Todo lo que necesitas saber sobre los aneurismas cerebrales y su tratamiento
- Carlos Enrique Maiguel
- 8 abr
- 2 min de lectura
Actualizado: 24 abr
El aneurisma cerebral es una enfermedad que puede pasar desapercibida hasta que se presenta como una emergencia grave. Comprender qué son, cómo se detectan y cuándo es necesario operarlos puede marcar la diferencia entre una intervención oportuna y complicaciones severas. Este artículo ofrece una guía clara y práctica para quienes desean conocer más sobre esta afección.

Qué son los aneurismas cerebrales
Un aneurisma cerebral es una dilatación anormal en la pared de una arteria del cerebro. Esta protuberancia ocurre cuando la pared arterial se debilita y por las pulsaciones del flujo sanguíneo se forma una especie de bolsa llena de sangre. Si esta bolsa se rompe, puede causar una hemorragia cerebral, que pone en riesgo la vida.
Los aneurismas pueden variar en tamaño, forma, localización y no todos presentan síntomas. La mayoría permanecen ocultos durante años y se descubren por casualidad en estudios de imagen realizados por otras razones.
Factores que aumentan el riesgo
Hipertensión arterial
Tabaquismo
Antecedentes familiares de aneurismas
Edad avanzada
Consumo excesivo de alcohol
Traumatismos craneales previos
Conocer estos factores ayuda a identificar a las personas que deberían someterse a chequeos preventivos.
Cómo se detectan los aneurismas cerebrales
Detectar un aneurisma antes de que cause problemas es fundamental para evitar complicaciones.
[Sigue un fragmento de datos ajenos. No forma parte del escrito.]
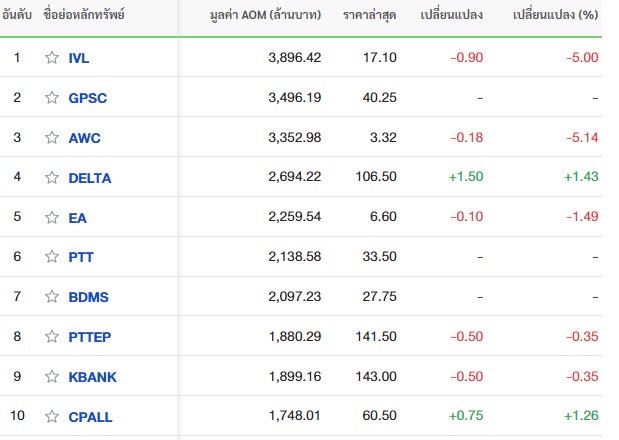Open the DELTA stock page

pyautogui.click(x=89, y=178)
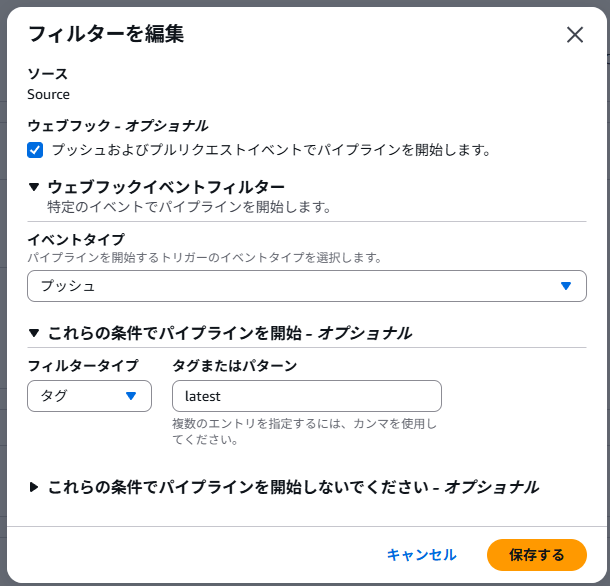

Sin embargo, debido a que muchos aneurismas no generan síntomas, la detección suele ser incidental o cuando aparecen señales de alarma.
Métodos de diagnóstico comunes
Tomografía computarizada (TAC) o Escanografía Simple y con contraste: Útil para detectar hemorragias y en algunos casos, aneurismas mayores de 3mm
Resonancia magnética (RM): Permite observar los vasos sanguíneos y tejidos cerebrales con gran detalle sin radiación.
Angiografía por tomografía computarizada (Angio-TAC/Escanografía) y Angiografía por resonancia magnética (Angio-RM): Técnicas no invasivas que combinan imágenes para detectar aneurismas.
Síntomas que pueden alertar
Aunque muchos aneurismas son asintomáticos, algunos pueden causar:
Dolores de cabeza intensos y repentinos
Visión doble o pérdida de visión
Dolor detrás de los ojos
Debilidad o entumecimiento en un lado del cuerpo
Dificultad para hablar o entender
Ante cualquiera de estos síntomas, es vital buscar atención médica inmediata.

Cuándo es necesario operar un aneurisma cerebral
No todos los aneurismas requieren cirugía. La decisión depende de varios factores, incluyendo el tamaño, la ubicación, la forma del aneurisma y el estado de salud del paciente. El Neurocirujano es el encargado de tratar y dirigir la conducta a seguir.
Indicaciones para la cirugía
Aneurismas mayores de 5 mm, especialmente si están en áreas de alto riesgo
Aneurismas que han presentado sangrado previo
Aneurismas con formas irregulares o que muestran crecimiento en controles sucesivos
Presencia de síntomas neurológicos relacionados
Opciones de tratamiento quirúrgico
Clipaje quirúrgico (Cirugía): Consiste en colocar un clip metálico en la base o cuello del aneurisma para aislarlo de la circulación sanguínea.
Embolización endovascular: Técnica invasiva intravascular que utiliza catéteres para introducir coils o espirales dentro del aneurisma, provocando su cierre.
La elección del método depende de la evaluación médica y las características específicas del aneurisma.
Prevención y seguimiento
Aunque no siempre es posible prevenir un aneurisma, adoptar hábitos saludables reduce el riesgo:
Controlar la presión arterial
Evitar el tabaco y el alcohol en exceso
Mantener una dieta equilibrada y actividad física regular
Realizar chequeos médicos periódicos si hay antecedentes familiares
El seguimiento médico con imágenes periódicas ayuda a monitorear aneurismas pequeños que no requieren cirugía inmediata.